In the book, "The Secret Garden" by Frances Hodgson Burnett, Mary Lennox does not want dolls or toys to pass the time.  Instead, she asks, "Might I have a bit of earth?"  I feel like Mary sometimes.  I've found that I am happiest and most at peace when I'm working outside, planting things and watching them change and grow. I learned almost all I know of gardening from my grandmother, Rose Hatcher.  She grew up on a farm in Tolar, Texas.  Almost all the food they had, they grew, and they canned and stored things in a root cellar.  Later in life when she found herself living alone in town, she made the most of her residential plot and created a huge garden every year.  I can still smell the tomatoes and okra, which grew to at least five feet tall if not taller.  I remember neat rows of onions and summer peaches.  And I remember sitting with her in her kitchen with the back door open while she snapped beans or shucked corn.
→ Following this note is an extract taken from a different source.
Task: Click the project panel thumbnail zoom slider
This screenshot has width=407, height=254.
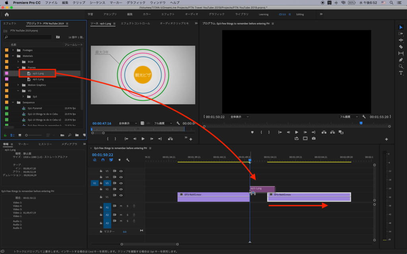Action: 27,135
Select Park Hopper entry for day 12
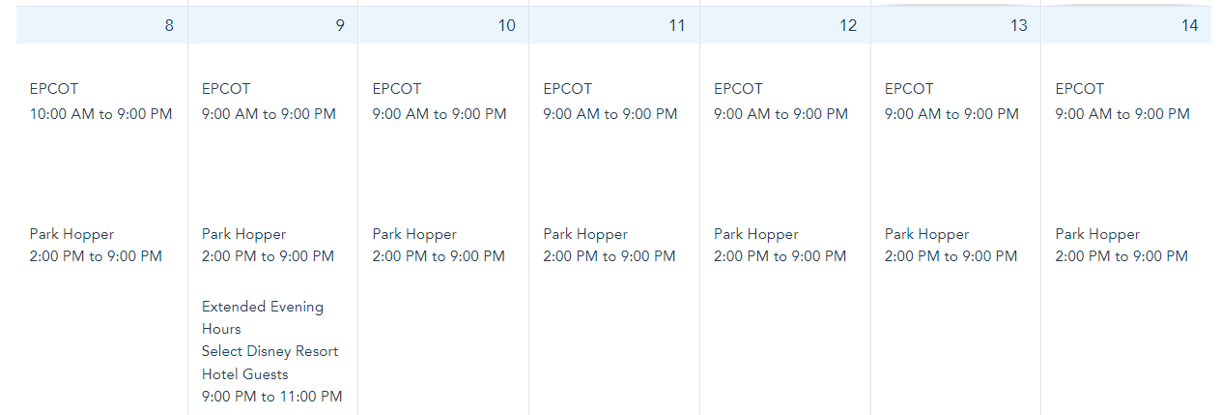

Now that I have my own kids, I have a huge herb and flower garden and my husband built a small section of raised beds.  For some reason, this year I have really been bitten by the gardening bug and can't seem to stop finding spaces to put things.  Any nook or cranny will do.  The raised beds have butternut and yellow squash, radishes, roma tomatoes, bell peppers, peas, and beans.  And zinnias.  (Hey, companion planting, right?)  I've also planted calla lilies, moonflowers, Rebecca clematis, pink climbing roses, sage, mint, basil, and a fir tree that my son thought would look great in the middle of my amaryllis plot.  It had to be uprooted and repotted...but I'm hoping for a living Christmas tree at some point.  Lavender, Banana Cream shasta daisies, sombrero blanket flowers, and Big Max pumpkins (what was I thinking?  They grow up to 100 pounds.  I know...I should have done it sooner!) round it out.

I'm grateful for the time I get to spend outside, and I'm grateful to my grandmother for passing her knowledge onto me.  If only she could see me now...did she ever think that the weekends she spent with her granddaughter would turn into something like this?  I only remember that going to her house was fun, because she paid attention to me and treated me like I was important.  She included me in everything she did, and even though she's gone, what she gave me will last forever, because I will pass it on to my kids, too.